Edge Cases and Common Problems

  • Missing Attributes (AttributeError): If optional=False and you provide a string as inserted_value (like 'my_calculated_array') but forget to define self.my_calculated_array in your plugin, the insertion will fail with an AttributeError. If it’s expected that a calculation might not produce this value, set 'optional': True.

  • Dimension Mismatch: If you calculate a power value ('kW') but the output_dict expects 'dimension': 'energy' (like kWh), the inserter’s check_dimension will throw a unit dimensionality error. Always match dimensions.
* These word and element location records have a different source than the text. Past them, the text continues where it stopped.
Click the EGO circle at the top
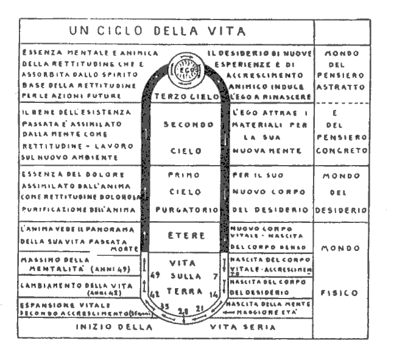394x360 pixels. [x=185, y=71]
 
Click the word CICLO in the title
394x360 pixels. [x=122, y=30]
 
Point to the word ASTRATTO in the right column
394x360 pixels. [x=341, y=88]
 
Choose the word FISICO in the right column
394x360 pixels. [x=341, y=293]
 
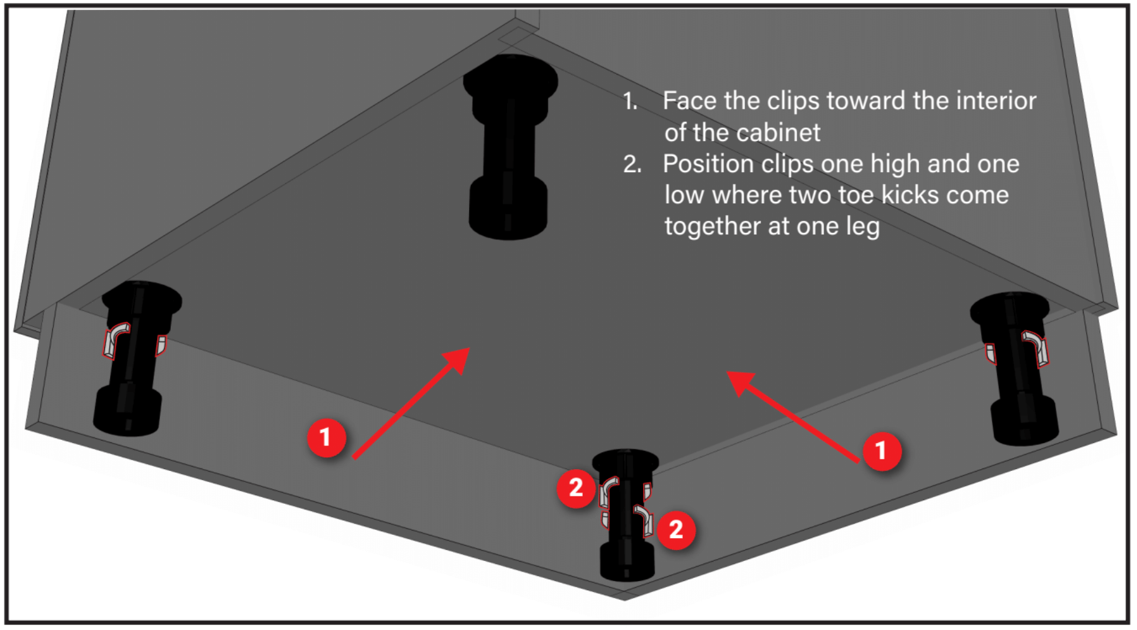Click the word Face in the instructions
point(690,101)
  • Invalid Type Declaration: For values that produce nested dictionaries, you should list dict within the type set to ensure recursive validation happens properly.

  • Top-Level Dicts vs Type Checking: Remember type checks for Python dictionaries only confirm the top-level container is a dict; it iteratively traverses the values to check their types recursively.

Other Information

By default, the inserter uses pyH2A.Utilities.input_modification.insert, suppressing direct output chatter (print_info=False). Successfully inserted paths and processed tags help users trace changes to PyH2A’s central data structure, making the complete execution transparent.